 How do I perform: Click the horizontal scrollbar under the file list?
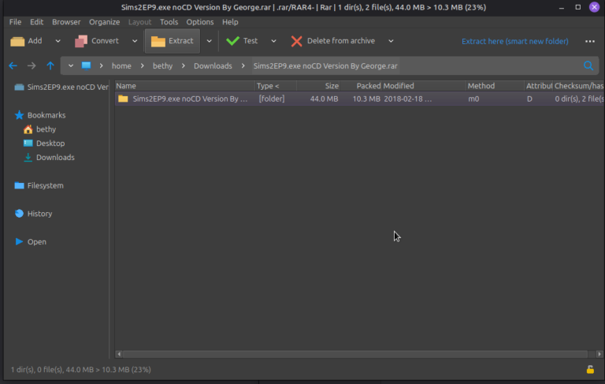[352, 355]
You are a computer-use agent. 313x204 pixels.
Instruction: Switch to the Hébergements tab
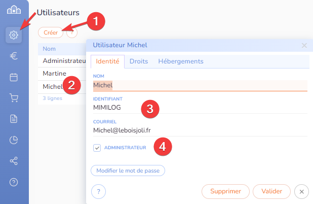pyautogui.click(x=181, y=61)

__TASK DETAILS__
Leave every picture out and retype exactly the lines of the records above from the one holding "You are a computer-use agent. 313x204 pixels." through the last, both ends included and nothing besides.

__SOLUTION__
You are a computer-use agent. 313x204 pixels.
Instruction: Switch to the Hébergements tab
pyautogui.click(x=181, y=61)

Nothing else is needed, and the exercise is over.